**SELECTION**.
--- START ---
Let's start by importing the pandas library and loading our first dataset!

In [None]:
# Step 1: Import pandas and load the Ames housing data
import pandas as pd

# Load the real estate data
ames = pd.read_csv("https://raw.githubusercontent.com/bradleyboehmke/uc-bana-4080/main/data/ames_raw.csv")

# What type of object did we create?
print(f"Type of object: {type(ames)}")

In [None]:
# Take a quick look at our DataFrame
ames

## Getting to Know Your Data 🧐

Think of these as your **"data detective questions"**:

In [None]:
# 🔍 "How big is this dataset?"
ames.shape

In [None]:
# 👀 "What does the data look like?"
ames.head()

In [None]:
# 📊 "What types of data do I have?"
ames.info()

In [None]:
# 📋 "What are my column names?"
ames.columns

In [None]:
# 🎯 "What data types am I working with?"
ames.dtypes

In [None]:
# 📈 "What are the basic statistics?"
ames.describe()

## Understanding Series vs DataFrames

Let's explore the difference between extracting a single column (Series) vs multiple columns (DataFrame):

In [None]:
# Extract one column - this returns a Series
prices = ames['SalePrice']
print(f"Type: {type(prices)}")
prices.head()

In [None]:
# Single brackets = Series
print(f"Single brackets: {type(ames['SalePrice'])}")
--- END ---
**DATA LINES**.
--- START ---
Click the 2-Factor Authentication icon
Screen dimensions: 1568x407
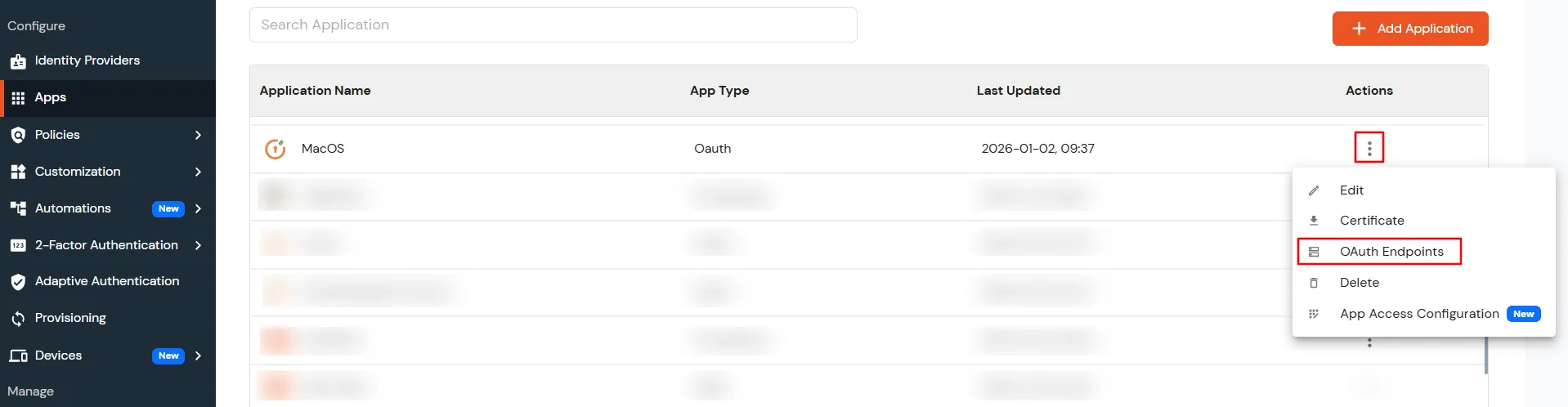tap(18, 245)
--- END ---
**WHAT THE TASK ASKS**. Can you repeat the pandas notebook between "Think of these" and "ames.head()", inclusive, swapping "detective" for "investigator"?

**EXERCISE ANSWER**.
Think of these as your **"data investigator questions"**:

In [None]:
# 🔍 "How big is this dataset?"
ames.shape

In [None]:
# 👀 "What does the data look like?"
ames.head()